I've never received as many emails from readers as I did for my most recent post on line graphs, analytics, Amazon, Excel, and Tufte, among other things. It turns out that countless consultants, bankers, and analysts still wake up in a cold sweat at the recollection of spending hours formatting graphs in Excel. I opened every last Excel spreadsheet you sent me, apparently we all have one or another lying around as a souvenir of our shared trauma.
[It's fun to hear directly from my readers, I encourage more of it. When so much of online discourse is random strangers performing drive-by violence, or chucking Molotov cocktails at you, it's somewhat old-fashioned and comforting to receive a friendly email. It reminds me a lot of the early days of the Internet, a more idyllic time, when Utopian dreams of the power of this technology hadn't been crushed by the darkness in the souls of mankind.]
Many readers just shared their stories of Excel frustration, but a few offered helpful tips. One class of these was just a recommendation to try alternative programs for charting, like Tableau, ggplot, or D3. I have not had time to play with any of these, though I remember working with Tableau briefly at a company that had purchased a license. I'm not familiar enough with any of these to offer any meaningful comparison to Excel.
I still hope that someone who works on Excel will just upgrade their default charting options because of the sheer number of Microsoft Office users. Most companies don't license Tableau, and many may not have the inclination or time to learn to use ggplot and D3, though the latter, in particular, seems capable of generating some beautiful visualizations. In contrast, I can't recall any company I worked at that didn't offer me a Microsoft Office license if I wanted one.

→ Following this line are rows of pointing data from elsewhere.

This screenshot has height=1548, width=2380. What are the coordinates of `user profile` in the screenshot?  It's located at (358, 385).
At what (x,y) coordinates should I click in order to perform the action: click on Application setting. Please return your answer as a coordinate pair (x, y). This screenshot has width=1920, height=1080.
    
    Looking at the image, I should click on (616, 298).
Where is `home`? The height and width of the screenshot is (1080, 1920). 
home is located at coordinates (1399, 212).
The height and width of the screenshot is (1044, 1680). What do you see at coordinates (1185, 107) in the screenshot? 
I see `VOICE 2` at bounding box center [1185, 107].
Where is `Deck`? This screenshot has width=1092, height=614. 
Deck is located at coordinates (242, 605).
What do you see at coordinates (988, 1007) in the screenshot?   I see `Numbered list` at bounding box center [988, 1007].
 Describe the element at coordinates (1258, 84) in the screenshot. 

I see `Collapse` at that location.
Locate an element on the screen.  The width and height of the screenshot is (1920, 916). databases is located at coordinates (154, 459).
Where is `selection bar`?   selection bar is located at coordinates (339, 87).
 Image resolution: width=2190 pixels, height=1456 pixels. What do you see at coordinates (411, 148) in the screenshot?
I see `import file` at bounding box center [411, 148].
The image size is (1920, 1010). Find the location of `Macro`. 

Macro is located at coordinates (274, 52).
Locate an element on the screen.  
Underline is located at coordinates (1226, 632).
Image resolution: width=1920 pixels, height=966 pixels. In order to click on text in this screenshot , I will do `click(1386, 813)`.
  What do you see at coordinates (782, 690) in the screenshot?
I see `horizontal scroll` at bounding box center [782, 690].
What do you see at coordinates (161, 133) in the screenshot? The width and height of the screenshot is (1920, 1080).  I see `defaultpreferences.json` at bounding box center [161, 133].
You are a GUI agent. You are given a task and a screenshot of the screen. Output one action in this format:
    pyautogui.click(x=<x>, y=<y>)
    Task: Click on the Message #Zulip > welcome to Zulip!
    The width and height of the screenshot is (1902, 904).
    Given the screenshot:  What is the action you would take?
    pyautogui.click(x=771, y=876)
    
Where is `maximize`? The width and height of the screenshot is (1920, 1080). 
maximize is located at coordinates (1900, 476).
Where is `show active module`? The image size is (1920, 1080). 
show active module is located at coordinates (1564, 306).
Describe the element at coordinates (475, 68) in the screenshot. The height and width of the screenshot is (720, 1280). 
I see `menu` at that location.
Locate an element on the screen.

A few readers mentioned they wrote macros to automate some or most of the formatting tricks I set out in my post. Maybe at some point this will become an open source tool, which I'd love. If I spot one I'll share it here. Excel users are a tight knit community.
A couple readers offered a similar solution to my problem with generating dynamic data series labels, but my favorite, the most comprehensive option, came from a reader named Jeffrey, a finance associate.
It's a clever little hack. Here's how it works:
- Fill in your data table in Excel as normal, with data series in rows, time periods (or whatever the x-axis will be) in columns.
- Add one duplicate row for each data series below those data series in your table, and name each of those the same as the data series above, in order. For example, if your data series are U.S., Japan, and Australia, you now add three more rows, named U.S., Japan, and Australia.
- For these dummy data series, leave all the data cells blank except the last one, which in my example was the year 2014. For those three cells, just use a formula so that that cell equals the corresponding last data point from the corresponding data series above. So, for the dummy data series for Australia, my formula for 2014 just points to the value in the cell for 2014 for the actual Australia data series.
- Now create the chart for your data table, including both the actual and dummy data series. In the resulting line graph, you now have six data series instead of three, but the three dummy data series just have a single data point, the last one, which overlaps the corresponding last point in the actual data series.
- Do all the visual hacks I mentioned in my previous post. When it comes to your three dummy data series, instead of displaying the actual data label, select "Series Name" in the Format Data Labels menu.
That's it! Now you have data labels that will move with any change in the last data point of your three data series.
It's a hack, so it's not perfect. You still have to update your table each time you add to it, moving the dummy pointers one cell to the right. And selecting the data series when it exactly overlaps the actual data series can be tricky. But the thing is, all my old ways of setting up the charts were hacks, too, and this one saves the work of moving data series labels whenever the scale of the graph is changed.
It would be easier if Excel just offered a way to display the data labels and the series name for every data series. Maybe someday? The communication arc of the universe is long, and I like to think it bends towards greater efficiency.
Thanks Jeffrey! Also, thanks to my old coworker Dave who, more than any of my other readers, sends me precise copy-edits to my posts. I wish I were a better editor of my own work, but familiarity breeds myopia.